Friday, March 18, 2005

fuckoff@hotmail.com

Again. My mother bought so many new things for herself. Then complains about how we don save money. Then after that she goes out to eat and buys expensive food. Fucking selfish right?

Anyawy, i forgot what i wanted to say.

On wednesday, Weili, Teddy, Joe and me, headed down to the bowling alley. Joe didn't play. But the erst of us did. After a bit of haggling with the cashier fella, we managed to get a few games for a little less.

The lanes there are ok. Other that the fact that some areas don't have a smooth layer of oil, it's rather well maintained. I ended up surprising myself by getting more than 100 in all the games we played, which was two. haha. YG and Weili weren't doing all that well though. heehee...

Finished recording our DAUD within a day. And it wasn't too bad.

I saw Weili's and Gary Video production. Now that's what i call humour. The basic storyline was an ok kind of funny. But I really liked the beginning and the ending part. A good comedy makes ordinary things become funny. They should be getting an A there.

My group on the other hand, if it were to be judged by film critics, would probably at best get a B. Fortunately, the teacher grading our work has her own criteria.

This is the last time i'll be working with that group. I can't stand members who don't pull their own weight, make a lot of noise, and when presented with the option to do other things, still refuse. And it seems some of my allies have been working behind my back.

A certain someone refused to act as a certain character cuz he was too paiseh. Well you should be paiseh becuz u didn't even do anything. His own girlfriend is in the script somemore. Make so much noise about including your script but in the end you didn't do anything and that pisses me off becuz i saw the story begin to bomb out the moment you told your "story idea" to the teacher. I've said it before, will probably say it again, and am saying it now. I don't ever want to work with you ppl again.

And as Weili said, those of us who actually have other better course choices in terms of ease of getting jobs later, are taking a big risk in coming here. And then we get faced by this.

So now i sit here, waiting to see the final video. Waiting to see what lies may appear in the report.
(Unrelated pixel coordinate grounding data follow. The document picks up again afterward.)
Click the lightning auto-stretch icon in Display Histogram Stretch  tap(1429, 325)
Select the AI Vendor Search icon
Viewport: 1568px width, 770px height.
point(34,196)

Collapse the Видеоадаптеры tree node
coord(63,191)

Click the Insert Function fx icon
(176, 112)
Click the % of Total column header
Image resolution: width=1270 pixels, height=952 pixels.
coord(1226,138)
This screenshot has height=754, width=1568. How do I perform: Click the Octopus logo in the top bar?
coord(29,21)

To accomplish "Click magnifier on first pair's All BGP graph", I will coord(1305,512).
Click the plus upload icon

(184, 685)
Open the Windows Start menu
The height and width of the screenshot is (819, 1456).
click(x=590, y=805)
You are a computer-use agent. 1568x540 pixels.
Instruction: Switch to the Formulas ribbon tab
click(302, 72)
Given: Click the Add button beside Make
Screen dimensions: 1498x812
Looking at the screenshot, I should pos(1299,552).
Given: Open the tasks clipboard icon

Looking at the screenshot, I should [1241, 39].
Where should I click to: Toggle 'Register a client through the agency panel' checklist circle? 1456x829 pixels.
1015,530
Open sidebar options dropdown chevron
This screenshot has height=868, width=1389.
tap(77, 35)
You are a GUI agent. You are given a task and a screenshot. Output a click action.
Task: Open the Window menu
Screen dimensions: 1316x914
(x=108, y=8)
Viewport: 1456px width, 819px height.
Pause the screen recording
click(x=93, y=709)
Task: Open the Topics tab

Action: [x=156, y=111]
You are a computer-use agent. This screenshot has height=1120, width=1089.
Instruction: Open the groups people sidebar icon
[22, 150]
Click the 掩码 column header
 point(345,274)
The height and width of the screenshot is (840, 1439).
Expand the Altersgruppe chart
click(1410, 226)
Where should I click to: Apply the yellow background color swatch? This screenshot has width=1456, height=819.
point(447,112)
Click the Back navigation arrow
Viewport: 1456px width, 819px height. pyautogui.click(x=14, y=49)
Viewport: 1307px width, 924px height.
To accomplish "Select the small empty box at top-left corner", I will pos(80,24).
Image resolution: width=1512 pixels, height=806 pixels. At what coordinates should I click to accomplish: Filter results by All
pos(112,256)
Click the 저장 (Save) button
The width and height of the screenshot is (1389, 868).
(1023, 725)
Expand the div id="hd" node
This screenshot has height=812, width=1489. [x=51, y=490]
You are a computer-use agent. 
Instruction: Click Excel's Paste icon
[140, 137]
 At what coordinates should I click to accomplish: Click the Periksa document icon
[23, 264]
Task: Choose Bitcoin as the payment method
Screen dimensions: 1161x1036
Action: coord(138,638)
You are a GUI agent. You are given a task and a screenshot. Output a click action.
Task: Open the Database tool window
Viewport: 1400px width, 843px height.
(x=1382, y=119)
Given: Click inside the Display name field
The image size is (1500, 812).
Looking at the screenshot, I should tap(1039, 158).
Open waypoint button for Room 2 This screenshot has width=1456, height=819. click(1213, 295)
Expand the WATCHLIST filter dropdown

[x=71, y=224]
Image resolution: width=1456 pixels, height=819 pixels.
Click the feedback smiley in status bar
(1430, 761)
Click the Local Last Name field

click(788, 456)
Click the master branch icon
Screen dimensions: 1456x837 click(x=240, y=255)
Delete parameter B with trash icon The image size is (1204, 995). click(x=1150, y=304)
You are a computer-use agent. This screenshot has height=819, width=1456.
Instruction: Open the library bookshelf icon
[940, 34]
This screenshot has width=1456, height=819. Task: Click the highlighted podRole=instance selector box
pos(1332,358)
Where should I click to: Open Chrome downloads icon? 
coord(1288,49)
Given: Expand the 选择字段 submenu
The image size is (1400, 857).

If you ask them, they'll probably tell you I'm nitpicky. Read thru all the above and try and find which one is lying. I've made every concession to them. There were more days that my friends were free but they couldn't make it. And so i followed their schedule, a schedule that put other things first. I've got nothing more to say. If you asked me to opine on them? From personal experience, two words come to mind. Fuck them.

Moving on.
Weili, CK, and Me have all made videos for our secondary schools. I've also done a few for other ppl. They were both chairman's in the AVA club. I was a vice chairman, although i have to say it was because of opposition from some suck-ups. Now i don't mind being a vice chairman. In fact i like it better than being chairman. But picture a vice-chairman like this. Everything he does is always commandeered by the suck-ups. How can i do anything? And because of that, my reputation went down the drain. And then when I did manage to successfully do my job without the intervention of the suck-ups, my rep skyrocketed again. What does that tell you?

The next time, unless i have any revolutionary ideas, i'm gonna turn down any higher post that's offered to me, unless it's officially a mantelpiece position.

There was even a time, when i was supposed to be the IC of a CNY celebration. You know what happened? The teacher that had a following of suck-ups turned up and said, "Here's >fucking asshole<", >fucking asshole< was a person who graduated from my skool a year b4 me. And i stress on the "was". She continued, "He'll be taking charge ok? But unofficially of course."

I was so pissed that i just walked out of there and never went to any of the rehearsals and i didn't turn up for the actual thing. With hindsight, maybe i shouldn't have done that. I should have just said, "You fucking bitch! What the hell do you think you're doing? Am I or am I not supposed to be in charge?"

To which she would probabaly reply, "Firstly, fuck off yourself. You need someone more experienced to guide you."

"Until how long you want me to have fucking "guidance"? Or should i say fucking tyrannic oppression."

"Look. I called him here for help." You would probably think that she would say, "But since you feel that way, maybe, >fucking asshole<, i think we could handle it from here. Thanks anyway."

The truth is, she would have said, "Look. I don want this to fail. And i need someone more experienced here." And then she would make some whiny fucked up face and talk about my hair, or how i like the Science Rep in her class.

And that pisses me off. For fuck's sake she herself is so fucking huge. Quite frankly, she's a fucking oblong keling(No offence to any Indians. If she had been chinese i would have called her yellow without hesitation). Come to think of it, She's supposedly half Indian, half Chinese. In that case, she's a fucking yellow oblong keling.

Anyway, back to the story. What i should have done is walked out of that room and resigned from AVA forever.

Do you know how many novel ideas i had for my club? From getting people to come to our club on CCA day by putting stickers around the vertical part of the staircases, to managing the PA Room. Not a fucking bit of recognition.

So this is the lesson that I'm passing on to you guys. If wind of the good things that you do never gets to the ears of the 'higher-ups', in any form possible, it ain't worth doing.

And for those fuck-ups that i see around, your world may just be ending.